SURYA.CO.ID, LUMAJANG - Bupati Lumajang Indah Amperawati menginstruksikan seluruh Kepala Organisasi Perangkat Daerah (OPD) di Kabupaten Lumajang, Jawa Timur (Jatim), untuk menggunakan kendaraan pribadi saat melakukan perjalanan dinas di dalam kota.
Kebijakan taktis ini diambil, guna merespons lonjakan harga Bahan Bakar Minyak (BBM) non-subsidi yang berdampak signifikan pada ruang fiskal daerah.
Langkah pengetatan ini menyusul kenaikan harga Pertamax dari Rp 12.300 menjadi Rp 16.250 per liter.
Selain itu, harga Pertamax Green juga mengalami kenaikan dari sebelumnya Rp 12.900 menjadi Rp 17.000 per liter.
Baca juga: Imbas Kenaikan Harga Pertamax, Antrean Pertalite di Lumajang Mengular
Bupati Lumajang yang akrab disapa Bunda Indah ini, menegaskan bahwa pemerintah daerah tidak akan lagi membiayai bahan bakar operasional dinas para kepala OPD selama bertugas di wilayah dalam kota Lumajang.
"Yang jelas kepala OPD akan banyak berkorban menggunakan kendaraan pribadi untuk keliling dalam kota," ujar Indah saat memberikan keterangan pada Rabu (10/6/2026).
Selain membatasi penggunaan kendaraan dinas di dalam kota, Bunda Indah juga meminta para kepala dinas untuk lebih selektif dalam memilih agenda perjalanan dinas ke luar kota, baik yang diselenggarakan oleh kementerian maupun Pemerintah Provinsi Jawa Timur.
Seleksi ketat ini, krusial demi efisiensi anggaran daerah.
"Sepanjang itu sangat penting harus dihadiri.

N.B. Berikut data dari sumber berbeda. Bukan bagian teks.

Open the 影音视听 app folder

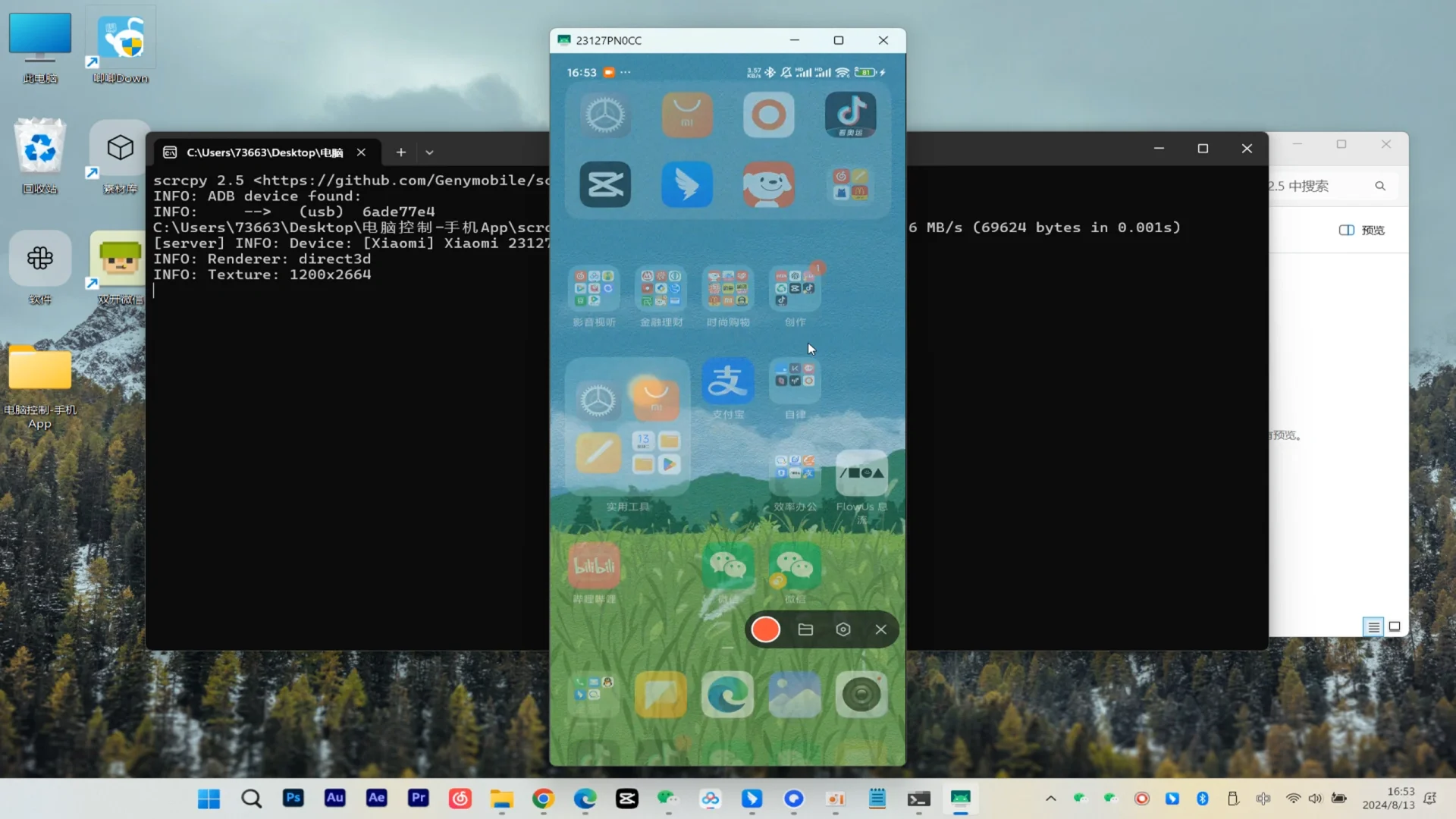(x=594, y=289)
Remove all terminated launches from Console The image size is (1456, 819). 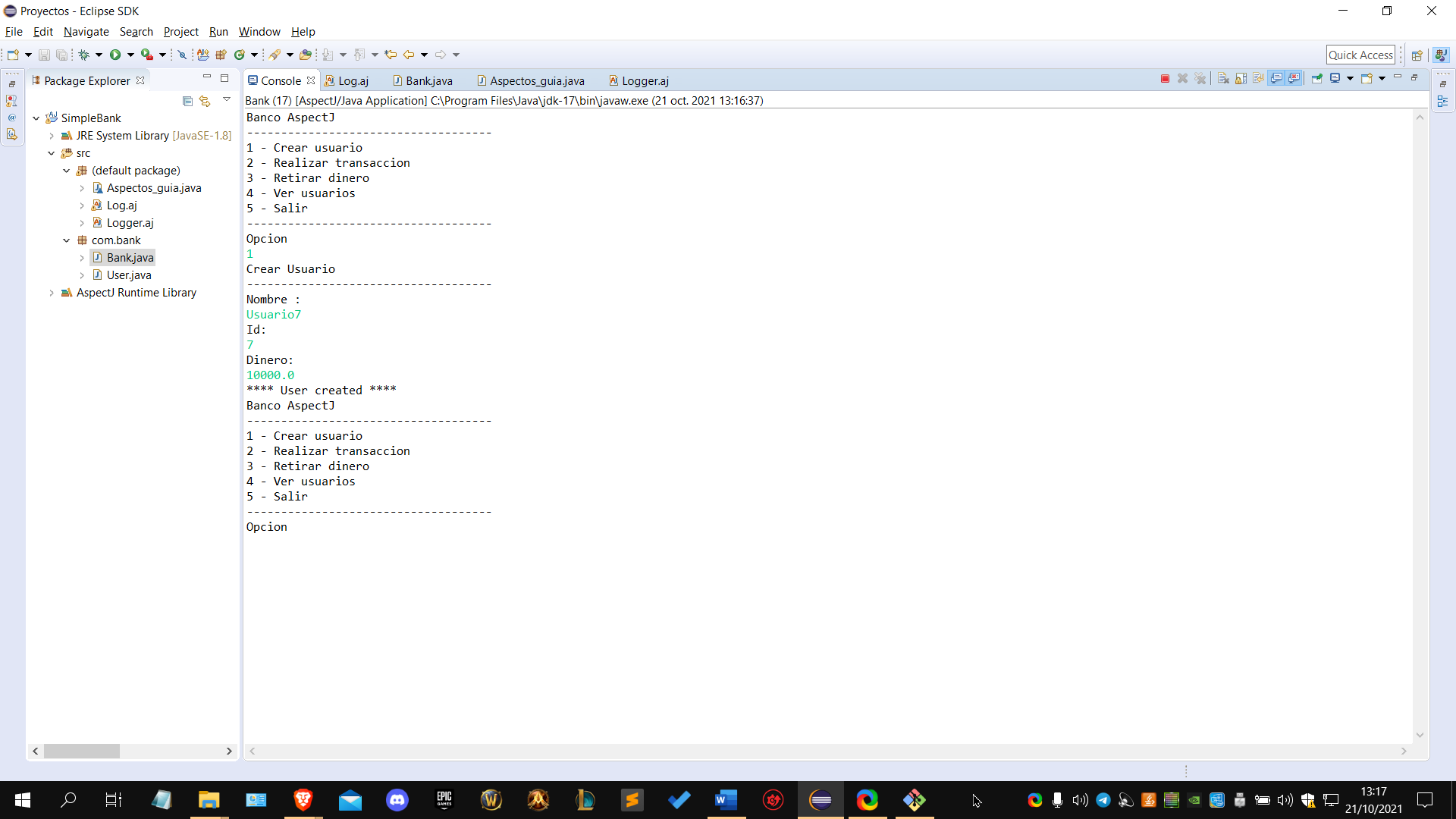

Selama ini juga sudah berhemat, cuma akhirnya banyak kegiatan yang berkurang," tambahnya.
Baca juga: Harga Pertamax Naik Jadi Rp16.250, Picu Antrean Pertalite di SPBU Gresik
Langkah penghematan ekstrem ini terpaksa diambil, mengingat Pemerintah Kabupaten (Pemkab) Lumajang sebelumnya telah memangkas anggaran perjalanan dinas hingga 50 persen dari alokasi awal.
Kenaikan harga BBM non-subsidi ini diakui mempersempit ruang gerak keuangan daerah.
"Anggaran perjalanan dinas kami sudah mepet, tetapi dengan naiknya Pertamax ini, cukup membuat kami agak kesulitan," jelas Indah secara transparan mengenai kondisi keuangan daerah.
Baca juga: Dampak Kenaikan Harga Pertamax: Warga Banyuwangi Pilih Antre Pertalite
Guna mengatasi tantangan fiskal tersebut, Pemkab Lumajang berencana segera berkonsultasi dengan Kementerian Dalam Negeri (Kemendagri) untuk merumuskan solusi atas dampak kenaikan BBM non-subsidi.
Meskipun dihadapkan pada tantangan efisiensi anggaran yang ketat, Bunda Indah memastikan roda pemerintahan dan kualitas pelayanan publik kepada masyarakat Lumajang tidak akan terganggu.
"Kami akan lakukan konsultasi ke Mendagri untuk masalah ini, tapi insyaAllah pemerintahan tetap berjalan dengan baik, pelayanan berjalan dengan baik," pungkasnya.